According to the president, the tariff order will be issued under Section 122 of the Trade Act of 1974. That statute allows the president to impose duties of up to 15% for a period not exceeding 150 days on "any and all countries" in connection with balance of payments issues. The law, the administration notes, does not require prior investigations or other procedural constraints to implement such duties.

The announcement follows a Supreme Court ruling that found the administration's earlier broad global tariffs, implemented under the International Emergency Economic Powers Act, were unlawful. The court determined that those duties exceeded the authority granted under that particular statute.

Trump said his administration has alternative tools available to protect the country's trading position. He indicated these alternatives could generate additional revenue and bolster the government's negotiating posture, though he did not provide further operational details about timing or specific revenue estimates.

In parallel with the Section 122 action, the administration is opening several Section 301 investigations aimed at countering unfair trade practices by other countries and companies, according to the president.

The planned 10% tariff would be applied in addition to tariffs already in place, creating an additive effect on existing duties. The new measure is framed by the administration as a temporary remedy the president can deploy within the limits set by Section 122, including the 150-day maximum duration and the 15% ceiling on duties under that authority.


Context and implications

This move shifts the legal basis for broad, temporary duties from the International Emergency Economic Powers Act to the Trade Act of 1974. The administration has signaled a multi-pronged approach by combining the Section 122 tariff authority with Section 301 investigations as tools to address what it considers unfair trading behavior.

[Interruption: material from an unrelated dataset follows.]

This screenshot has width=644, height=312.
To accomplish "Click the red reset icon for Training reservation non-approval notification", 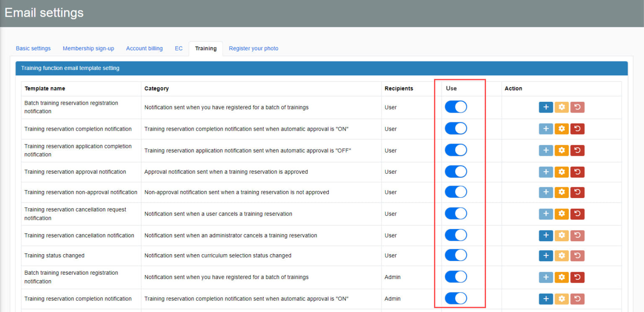I will [x=577, y=192].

The announcement makes clear the duties would stack on top of current tariffs, and that the administration views the statutory pathway under Section 122 as permitting rapid deployment without the investigatory requirements that apply under other trade laws.

Risks

  • Legal constraint highlighted by the Supreme Court ruling that invalidated previous broad tariffs - this raises uncertainty about the durability and legal vulnerability of tariff actions.
  • The temporary nature of the Section 122 authority - duties are limited to a maximum of 150 days and a statutory ceiling of 15%, which may limit long-term policy options.
  • Stacking the new 10% duty on top of existing tariffs could amplify costs for import-dependent sectors, potentially affecting industries in manufacturing, transportation, and logistics.